Ist diese Geschichte Hemingways nicht ein Bild für unser Leben? Auch wir wollen im Leben viel erreichen. Manche arbeiten und schuften bis ans Ende ihrer Kräfte. Viele haben tatsächlich mehr Erfolg und Glück als der alte Fischer. Aber wie lange? Eines Tages landet jeder von uns im Hafen des Todes. Alles, was wir erlangt, erkämpft, erworben haben, bleibt hier zurück. Wir alle werden diese Erde mit leeren Händen verlassen müssen. „Das letzte Hemd hat keine Taschen“. Ist das unser ganzer Lebensinhalt, unser ganzer Lebenssinn, dass wir am Ende des Lebens als Verlierer dastehen? Für Menschen, denen diese materielle Welt ihr Ein und Alles ist, wird das todsicher zutreffen.

Wir gläubigen Christen aber wissen, dass Gott uns nicht nach unserem Erfolg bewertet, wie es die Menschen tun, sondern nach unserem guten Willen, der in unserer Dienstwilligkeit wahrnehmbar ist. Wir müssen nicht mit Heldentaten beweisen, dass wir gute Christen sind. Wir müssen aber die innere Überzeugung haben, dass wir nur mit der Hilfe Gottes, gepaart mit unserer Willenskraft, den Lebenskampf mit dem Riesenfisch „Welt“ bestehen können, wollen wir nicht als Verlierer, sondern als Sieger dastehen. Rüsten wir unser Lebensboot entsprechend und vernünftig aus. Aber womit?

Die alten Heiden glaubten, das ganze Weltgebäude ruhe auf vier gewaltigen Säulen. Würde nur eine davon bersten, so gäbe es an dem ganzen Gebäude ungeheure Risse und Sprünge. Zuletzt folge der totale Einsturz. Das ist im sichtbaren Weltgebäude nicht der Fall, kann aber in unserem Leben geschehen. Unser Leben, soll es geordnet sein und bleiben, beruht auf vier geistigen Säulen: Klugheit, Gerechtigkeit, Mäßigkeit und Starkmut. Ist eine dieser vier geistigen Säulen nicht solide, wird unser geordnetes geistiges Leben großen Schaden erleiden. Denn die Klugheit lehrt, das Leben richtig zu werten. Die Gerechtigkeit lehrt, das Leben zu ordnen. Die Mäßigkeit lehrt, das Leben im Zaume zu halten. Der Starkmut lehrt, das erkannte Gute durchzusetzen. Die Klugheit gießt Licht in die Dunkelheit des Lebens. Die Gerechtigkeit gibt Ordnung in den Fragen von Dein und Mein. Die Mäßigkeit wahrt die Herrschaft des Geistes in den Genüssen des Lebens. Der Starkmut verleiht die Kraft, die Beschwernisse des Lebens zu überwinden.

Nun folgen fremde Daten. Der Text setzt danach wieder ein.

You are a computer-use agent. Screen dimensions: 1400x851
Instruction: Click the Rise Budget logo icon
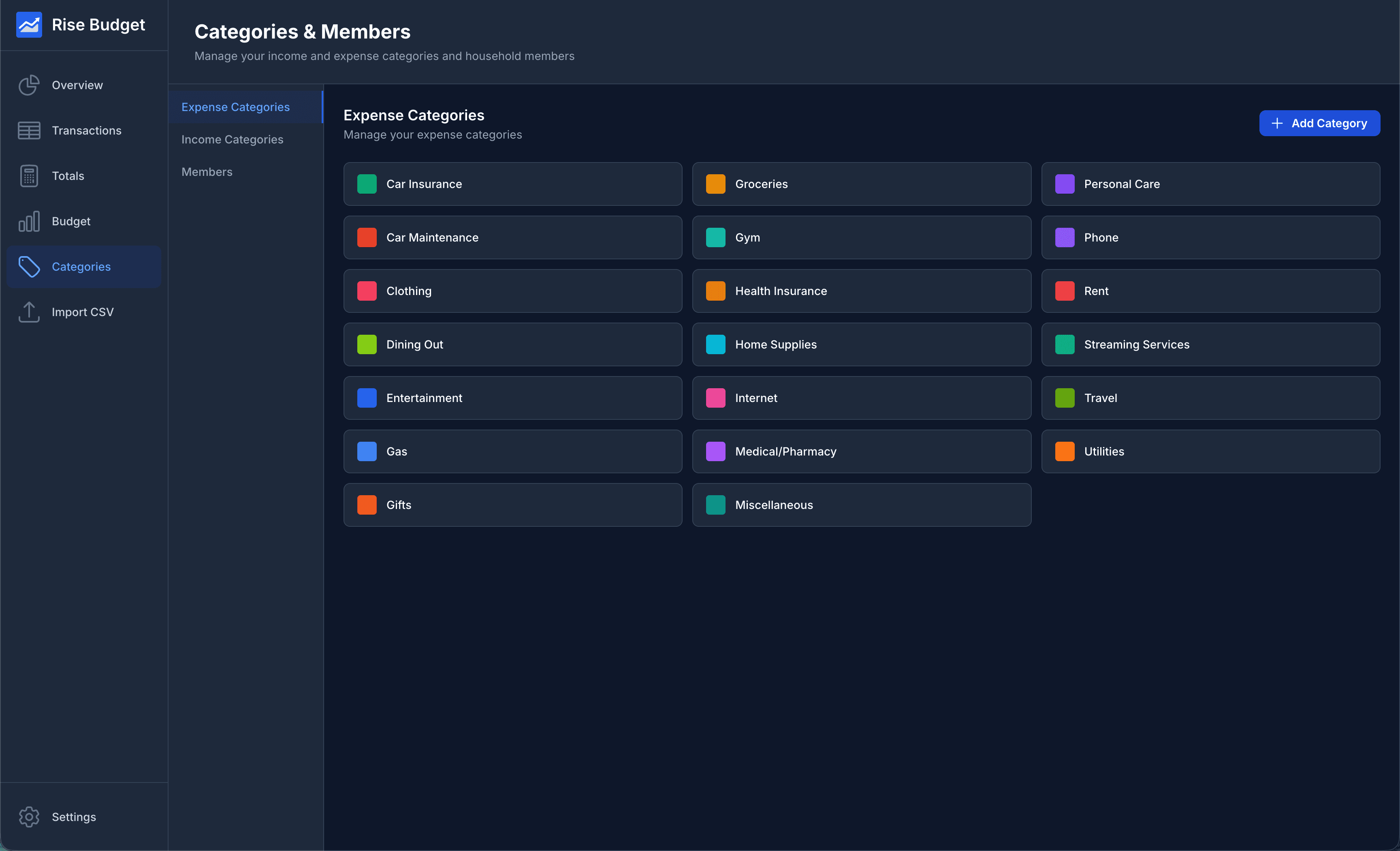point(29,24)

Rüsten wir unser Lebensboot mit diesen geistigen Kräften aus. Wir werden den Kampf mit dem Riesenfisch „Welt“ bestehen und keine „Haie des Bösen“ werden unser Errungenes uns entreißen können. Wir werden im Hafen Gottes als Sieger über den „Fisch der Welt“ und die „Haie des Bösen“ landen.